▸ Problem requirements: Take the data below and copy exactly the lines starting at the one with "Úřední deska (29, 521)" and finishing at the one with "Sportovní akce (40, 710)", both included.
---------- Given data ----------
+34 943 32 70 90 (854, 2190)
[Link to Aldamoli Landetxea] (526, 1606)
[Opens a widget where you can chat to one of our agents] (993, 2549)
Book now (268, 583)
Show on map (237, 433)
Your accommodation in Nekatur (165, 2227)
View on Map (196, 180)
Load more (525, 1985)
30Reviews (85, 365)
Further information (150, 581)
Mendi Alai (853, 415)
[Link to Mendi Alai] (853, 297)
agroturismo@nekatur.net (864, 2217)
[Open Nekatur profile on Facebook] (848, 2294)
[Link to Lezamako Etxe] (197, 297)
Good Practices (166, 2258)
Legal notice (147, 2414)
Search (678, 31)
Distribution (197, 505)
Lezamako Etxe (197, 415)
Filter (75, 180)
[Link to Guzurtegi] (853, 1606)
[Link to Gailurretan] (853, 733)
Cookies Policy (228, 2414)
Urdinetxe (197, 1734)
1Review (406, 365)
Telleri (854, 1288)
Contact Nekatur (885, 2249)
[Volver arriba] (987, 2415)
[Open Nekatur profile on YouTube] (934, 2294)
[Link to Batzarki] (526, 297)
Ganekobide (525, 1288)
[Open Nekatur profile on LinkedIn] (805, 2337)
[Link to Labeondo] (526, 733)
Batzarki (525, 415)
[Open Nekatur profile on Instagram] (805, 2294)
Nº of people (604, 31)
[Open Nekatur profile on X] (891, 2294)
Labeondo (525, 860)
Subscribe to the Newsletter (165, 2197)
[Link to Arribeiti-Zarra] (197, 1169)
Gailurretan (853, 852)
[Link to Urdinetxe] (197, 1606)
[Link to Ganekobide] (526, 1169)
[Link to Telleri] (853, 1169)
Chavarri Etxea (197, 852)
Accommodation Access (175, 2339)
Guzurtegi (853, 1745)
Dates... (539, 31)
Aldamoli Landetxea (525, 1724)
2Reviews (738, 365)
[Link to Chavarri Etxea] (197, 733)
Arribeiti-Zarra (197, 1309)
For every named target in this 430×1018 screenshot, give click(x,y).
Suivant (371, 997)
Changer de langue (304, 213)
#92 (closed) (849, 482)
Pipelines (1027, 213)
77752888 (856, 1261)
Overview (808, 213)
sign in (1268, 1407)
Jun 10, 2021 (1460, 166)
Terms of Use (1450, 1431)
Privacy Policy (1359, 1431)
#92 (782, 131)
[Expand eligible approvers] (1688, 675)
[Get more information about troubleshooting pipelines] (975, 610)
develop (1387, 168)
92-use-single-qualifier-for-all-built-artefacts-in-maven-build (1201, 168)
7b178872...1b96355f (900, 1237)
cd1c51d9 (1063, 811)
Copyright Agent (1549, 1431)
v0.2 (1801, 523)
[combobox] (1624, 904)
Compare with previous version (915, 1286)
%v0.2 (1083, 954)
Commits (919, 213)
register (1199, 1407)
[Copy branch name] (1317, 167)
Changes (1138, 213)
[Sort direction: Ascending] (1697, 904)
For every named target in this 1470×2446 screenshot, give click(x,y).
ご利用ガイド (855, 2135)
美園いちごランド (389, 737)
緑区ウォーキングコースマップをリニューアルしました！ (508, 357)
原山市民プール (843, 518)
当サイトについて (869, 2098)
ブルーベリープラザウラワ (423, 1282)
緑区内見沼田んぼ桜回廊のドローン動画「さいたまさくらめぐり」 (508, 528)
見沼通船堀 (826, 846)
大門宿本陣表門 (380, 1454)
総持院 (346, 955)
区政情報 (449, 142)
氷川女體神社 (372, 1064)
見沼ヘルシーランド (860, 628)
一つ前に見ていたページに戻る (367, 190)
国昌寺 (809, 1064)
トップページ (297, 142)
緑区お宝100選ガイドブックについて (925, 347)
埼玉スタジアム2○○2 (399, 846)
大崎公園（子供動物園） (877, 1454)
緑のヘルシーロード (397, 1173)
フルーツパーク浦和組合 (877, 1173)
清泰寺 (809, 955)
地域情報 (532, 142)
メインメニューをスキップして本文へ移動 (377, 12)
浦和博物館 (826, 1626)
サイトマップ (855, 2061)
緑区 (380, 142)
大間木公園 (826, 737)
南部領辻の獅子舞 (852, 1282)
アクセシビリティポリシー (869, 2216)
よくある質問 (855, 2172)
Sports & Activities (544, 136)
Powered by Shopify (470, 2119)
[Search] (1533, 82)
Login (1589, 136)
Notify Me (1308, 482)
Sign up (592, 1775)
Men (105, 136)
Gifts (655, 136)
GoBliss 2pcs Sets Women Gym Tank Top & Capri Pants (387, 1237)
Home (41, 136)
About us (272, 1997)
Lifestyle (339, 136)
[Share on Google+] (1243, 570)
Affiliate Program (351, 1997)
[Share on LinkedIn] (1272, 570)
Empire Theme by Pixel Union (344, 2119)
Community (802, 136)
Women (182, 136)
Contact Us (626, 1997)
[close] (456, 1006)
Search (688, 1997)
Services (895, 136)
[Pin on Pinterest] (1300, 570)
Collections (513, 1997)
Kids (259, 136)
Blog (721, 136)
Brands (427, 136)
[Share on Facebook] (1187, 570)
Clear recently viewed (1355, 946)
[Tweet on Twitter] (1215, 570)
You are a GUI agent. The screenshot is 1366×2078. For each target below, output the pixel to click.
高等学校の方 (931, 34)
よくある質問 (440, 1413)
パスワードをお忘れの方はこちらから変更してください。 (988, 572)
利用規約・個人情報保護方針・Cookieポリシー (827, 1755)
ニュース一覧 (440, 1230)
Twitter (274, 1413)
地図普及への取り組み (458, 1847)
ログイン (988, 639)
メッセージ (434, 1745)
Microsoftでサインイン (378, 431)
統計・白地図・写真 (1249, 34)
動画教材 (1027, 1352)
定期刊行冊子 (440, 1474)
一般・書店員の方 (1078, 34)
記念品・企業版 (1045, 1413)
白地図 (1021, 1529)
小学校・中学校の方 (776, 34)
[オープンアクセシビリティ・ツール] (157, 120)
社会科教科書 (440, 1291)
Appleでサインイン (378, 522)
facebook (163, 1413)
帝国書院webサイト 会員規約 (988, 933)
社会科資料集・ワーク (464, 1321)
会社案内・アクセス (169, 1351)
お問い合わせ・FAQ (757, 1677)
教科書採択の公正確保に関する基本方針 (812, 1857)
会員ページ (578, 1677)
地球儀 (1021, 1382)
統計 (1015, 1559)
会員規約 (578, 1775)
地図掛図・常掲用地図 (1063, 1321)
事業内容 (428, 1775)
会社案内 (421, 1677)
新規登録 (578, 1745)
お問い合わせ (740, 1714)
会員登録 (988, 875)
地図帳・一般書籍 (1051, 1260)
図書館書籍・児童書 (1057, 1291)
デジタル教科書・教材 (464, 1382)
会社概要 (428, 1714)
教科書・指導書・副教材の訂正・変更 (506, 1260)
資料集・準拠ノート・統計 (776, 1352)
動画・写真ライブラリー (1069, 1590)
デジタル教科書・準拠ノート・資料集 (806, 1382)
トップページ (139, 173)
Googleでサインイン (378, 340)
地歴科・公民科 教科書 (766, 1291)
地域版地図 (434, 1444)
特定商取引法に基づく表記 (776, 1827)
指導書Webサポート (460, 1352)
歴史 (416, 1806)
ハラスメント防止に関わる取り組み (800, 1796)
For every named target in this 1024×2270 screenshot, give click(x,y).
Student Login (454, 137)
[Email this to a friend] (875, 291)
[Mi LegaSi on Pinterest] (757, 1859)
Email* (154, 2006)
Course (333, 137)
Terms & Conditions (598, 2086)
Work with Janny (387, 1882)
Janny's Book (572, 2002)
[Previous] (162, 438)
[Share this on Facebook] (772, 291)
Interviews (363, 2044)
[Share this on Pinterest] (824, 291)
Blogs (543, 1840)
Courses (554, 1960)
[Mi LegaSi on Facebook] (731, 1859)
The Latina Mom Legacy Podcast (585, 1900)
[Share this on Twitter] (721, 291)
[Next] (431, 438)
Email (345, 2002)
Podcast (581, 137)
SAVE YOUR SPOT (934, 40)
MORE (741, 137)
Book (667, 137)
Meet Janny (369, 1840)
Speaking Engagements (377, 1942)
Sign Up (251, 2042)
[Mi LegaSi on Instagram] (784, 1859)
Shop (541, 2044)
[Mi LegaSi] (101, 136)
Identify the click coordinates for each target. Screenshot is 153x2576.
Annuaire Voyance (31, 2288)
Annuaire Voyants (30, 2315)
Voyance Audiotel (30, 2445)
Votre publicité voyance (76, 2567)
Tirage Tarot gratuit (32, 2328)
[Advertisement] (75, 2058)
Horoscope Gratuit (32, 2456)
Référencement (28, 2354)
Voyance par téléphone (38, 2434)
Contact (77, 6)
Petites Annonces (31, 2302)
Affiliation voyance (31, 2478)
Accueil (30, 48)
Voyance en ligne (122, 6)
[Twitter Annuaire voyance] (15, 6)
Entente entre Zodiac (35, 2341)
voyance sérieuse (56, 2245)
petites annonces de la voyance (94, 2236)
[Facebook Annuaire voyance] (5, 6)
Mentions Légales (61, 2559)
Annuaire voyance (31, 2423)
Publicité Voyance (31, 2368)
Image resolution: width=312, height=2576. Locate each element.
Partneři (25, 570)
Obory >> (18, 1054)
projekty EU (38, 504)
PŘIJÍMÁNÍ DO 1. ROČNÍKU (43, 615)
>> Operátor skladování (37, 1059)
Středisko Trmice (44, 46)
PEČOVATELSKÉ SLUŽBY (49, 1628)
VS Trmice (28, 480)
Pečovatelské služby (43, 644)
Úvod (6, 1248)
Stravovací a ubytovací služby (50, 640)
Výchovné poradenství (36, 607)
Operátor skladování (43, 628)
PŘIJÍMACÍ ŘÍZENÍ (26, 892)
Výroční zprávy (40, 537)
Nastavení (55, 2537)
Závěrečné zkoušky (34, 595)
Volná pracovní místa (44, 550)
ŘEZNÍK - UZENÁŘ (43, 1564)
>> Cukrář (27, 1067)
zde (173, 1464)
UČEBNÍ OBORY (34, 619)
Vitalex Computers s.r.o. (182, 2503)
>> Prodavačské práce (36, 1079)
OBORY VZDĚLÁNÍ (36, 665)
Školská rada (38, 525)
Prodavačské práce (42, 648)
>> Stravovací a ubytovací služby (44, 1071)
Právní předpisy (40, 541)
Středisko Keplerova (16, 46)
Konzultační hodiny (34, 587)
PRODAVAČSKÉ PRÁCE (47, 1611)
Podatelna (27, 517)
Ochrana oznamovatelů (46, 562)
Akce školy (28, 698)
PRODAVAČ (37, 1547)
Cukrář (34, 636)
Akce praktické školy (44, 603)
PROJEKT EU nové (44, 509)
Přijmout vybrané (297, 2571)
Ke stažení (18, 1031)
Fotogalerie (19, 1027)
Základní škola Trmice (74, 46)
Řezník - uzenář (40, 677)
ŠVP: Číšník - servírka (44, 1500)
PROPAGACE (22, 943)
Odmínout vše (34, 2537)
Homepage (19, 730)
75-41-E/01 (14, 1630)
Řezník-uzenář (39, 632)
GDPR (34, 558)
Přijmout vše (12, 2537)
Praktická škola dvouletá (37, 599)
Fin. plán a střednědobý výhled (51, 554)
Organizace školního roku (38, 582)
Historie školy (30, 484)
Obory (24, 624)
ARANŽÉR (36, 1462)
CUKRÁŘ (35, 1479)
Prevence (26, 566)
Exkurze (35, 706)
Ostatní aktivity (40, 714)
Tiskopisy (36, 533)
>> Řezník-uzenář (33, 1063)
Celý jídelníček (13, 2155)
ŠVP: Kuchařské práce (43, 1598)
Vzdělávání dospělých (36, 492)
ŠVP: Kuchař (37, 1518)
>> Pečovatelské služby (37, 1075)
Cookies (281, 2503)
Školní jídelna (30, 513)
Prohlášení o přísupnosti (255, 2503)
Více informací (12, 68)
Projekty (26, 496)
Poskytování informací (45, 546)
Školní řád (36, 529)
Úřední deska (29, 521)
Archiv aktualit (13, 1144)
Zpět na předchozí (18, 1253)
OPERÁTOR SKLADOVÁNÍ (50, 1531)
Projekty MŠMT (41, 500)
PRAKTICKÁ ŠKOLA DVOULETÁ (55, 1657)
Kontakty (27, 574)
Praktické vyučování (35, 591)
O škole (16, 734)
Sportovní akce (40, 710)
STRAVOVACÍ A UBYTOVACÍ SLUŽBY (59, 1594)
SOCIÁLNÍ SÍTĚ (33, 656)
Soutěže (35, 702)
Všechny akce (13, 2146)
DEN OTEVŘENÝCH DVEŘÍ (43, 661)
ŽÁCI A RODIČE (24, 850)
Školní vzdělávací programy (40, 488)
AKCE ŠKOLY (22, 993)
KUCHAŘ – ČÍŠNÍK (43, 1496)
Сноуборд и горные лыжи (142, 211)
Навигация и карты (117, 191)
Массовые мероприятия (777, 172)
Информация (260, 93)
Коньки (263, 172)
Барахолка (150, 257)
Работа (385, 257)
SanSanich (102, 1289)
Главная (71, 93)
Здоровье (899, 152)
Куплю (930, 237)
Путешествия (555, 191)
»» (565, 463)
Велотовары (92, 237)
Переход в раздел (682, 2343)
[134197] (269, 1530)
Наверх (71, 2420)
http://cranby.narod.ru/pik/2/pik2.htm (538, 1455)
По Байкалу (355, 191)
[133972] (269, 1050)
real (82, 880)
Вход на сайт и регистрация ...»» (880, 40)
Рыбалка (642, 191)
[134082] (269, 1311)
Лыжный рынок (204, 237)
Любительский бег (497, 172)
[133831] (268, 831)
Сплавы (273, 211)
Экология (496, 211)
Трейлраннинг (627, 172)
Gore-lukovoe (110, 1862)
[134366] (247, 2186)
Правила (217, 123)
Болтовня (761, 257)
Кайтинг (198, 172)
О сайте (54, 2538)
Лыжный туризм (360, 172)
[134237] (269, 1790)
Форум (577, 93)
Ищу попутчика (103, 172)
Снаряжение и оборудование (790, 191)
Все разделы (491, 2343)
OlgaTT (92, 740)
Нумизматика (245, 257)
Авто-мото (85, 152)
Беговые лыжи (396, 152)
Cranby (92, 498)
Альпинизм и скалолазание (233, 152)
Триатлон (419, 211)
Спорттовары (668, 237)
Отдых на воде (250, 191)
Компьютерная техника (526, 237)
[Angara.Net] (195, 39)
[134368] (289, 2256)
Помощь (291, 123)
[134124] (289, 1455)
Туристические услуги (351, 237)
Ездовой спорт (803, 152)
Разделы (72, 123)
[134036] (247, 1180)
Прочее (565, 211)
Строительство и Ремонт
----------
▸ Response to the task:
Úřední deska (29, 521)
Archiv aktualit (13, 1144)
Zpět na předchozí (18, 1253)
OPERÁTOR SKLADOVÁNÍ (50, 1531)
Projekty MŠMT (41, 500)
PRAKTICKÁ ŠKOLA DVOULETÁ (55, 1657)
Kontakty (27, 574)
Praktické vyučování (35, 591)
O škole (16, 734)
Sportovní akce (40, 710)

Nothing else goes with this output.